| Supplied entries |
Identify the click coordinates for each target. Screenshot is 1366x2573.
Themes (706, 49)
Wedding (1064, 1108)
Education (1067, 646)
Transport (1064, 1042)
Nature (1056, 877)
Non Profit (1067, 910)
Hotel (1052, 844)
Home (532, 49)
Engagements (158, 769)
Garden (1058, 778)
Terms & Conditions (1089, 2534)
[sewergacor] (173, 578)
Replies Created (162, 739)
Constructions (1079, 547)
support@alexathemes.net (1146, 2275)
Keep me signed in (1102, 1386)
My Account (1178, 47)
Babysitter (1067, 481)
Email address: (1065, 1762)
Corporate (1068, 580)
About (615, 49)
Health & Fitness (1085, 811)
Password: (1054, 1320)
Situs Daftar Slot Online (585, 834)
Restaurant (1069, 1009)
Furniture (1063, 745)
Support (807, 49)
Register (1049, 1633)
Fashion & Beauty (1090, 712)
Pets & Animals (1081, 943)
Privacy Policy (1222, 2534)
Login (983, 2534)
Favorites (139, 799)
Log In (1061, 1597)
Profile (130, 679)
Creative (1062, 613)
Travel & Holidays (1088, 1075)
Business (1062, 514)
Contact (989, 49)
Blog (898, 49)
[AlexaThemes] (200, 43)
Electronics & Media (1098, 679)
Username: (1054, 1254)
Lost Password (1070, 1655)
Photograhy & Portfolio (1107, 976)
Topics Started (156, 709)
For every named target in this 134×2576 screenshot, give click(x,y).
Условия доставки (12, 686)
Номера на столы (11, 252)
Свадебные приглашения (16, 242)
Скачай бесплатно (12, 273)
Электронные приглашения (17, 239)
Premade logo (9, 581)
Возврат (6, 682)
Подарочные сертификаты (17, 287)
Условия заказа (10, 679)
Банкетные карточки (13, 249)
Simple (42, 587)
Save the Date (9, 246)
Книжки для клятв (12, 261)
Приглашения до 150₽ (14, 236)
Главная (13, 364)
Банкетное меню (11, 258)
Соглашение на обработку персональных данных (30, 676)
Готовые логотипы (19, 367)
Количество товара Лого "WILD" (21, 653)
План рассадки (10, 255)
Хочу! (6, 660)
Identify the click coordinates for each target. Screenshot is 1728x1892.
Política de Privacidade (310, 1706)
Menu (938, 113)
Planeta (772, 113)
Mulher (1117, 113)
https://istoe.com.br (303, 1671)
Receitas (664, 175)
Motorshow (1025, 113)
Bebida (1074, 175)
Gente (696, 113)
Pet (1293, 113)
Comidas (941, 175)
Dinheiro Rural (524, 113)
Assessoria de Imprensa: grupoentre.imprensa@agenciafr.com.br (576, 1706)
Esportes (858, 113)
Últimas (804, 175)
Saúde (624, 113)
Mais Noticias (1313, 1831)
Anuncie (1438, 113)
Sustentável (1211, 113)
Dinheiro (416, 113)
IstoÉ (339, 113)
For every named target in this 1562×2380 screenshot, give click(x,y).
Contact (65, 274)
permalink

| Problem |
An exact repetition of the material above is required, from its first line through the line holding "Babysitter (1067, 481)", with nothing added.

| Your response |
Identify the click coordinates for each target. Screenshot is 1366x2573.
Themes (706, 49)
Wedding (1064, 1108)
Education (1067, 646)
Transport (1064, 1042)
Nature (1056, 877)
Non Profit (1067, 910)
Hotel (1052, 844)
Home (532, 49)
Engagements (158, 769)
Garden (1058, 778)
Terms & Conditions (1089, 2534)
[sewergacor] (173, 578)
Replies Created (162, 739)
Constructions (1079, 547)
support@alexathemes.net (1146, 2275)
Keep me signed in (1102, 1386)
My Account (1178, 47)
Babysitter (1067, 481)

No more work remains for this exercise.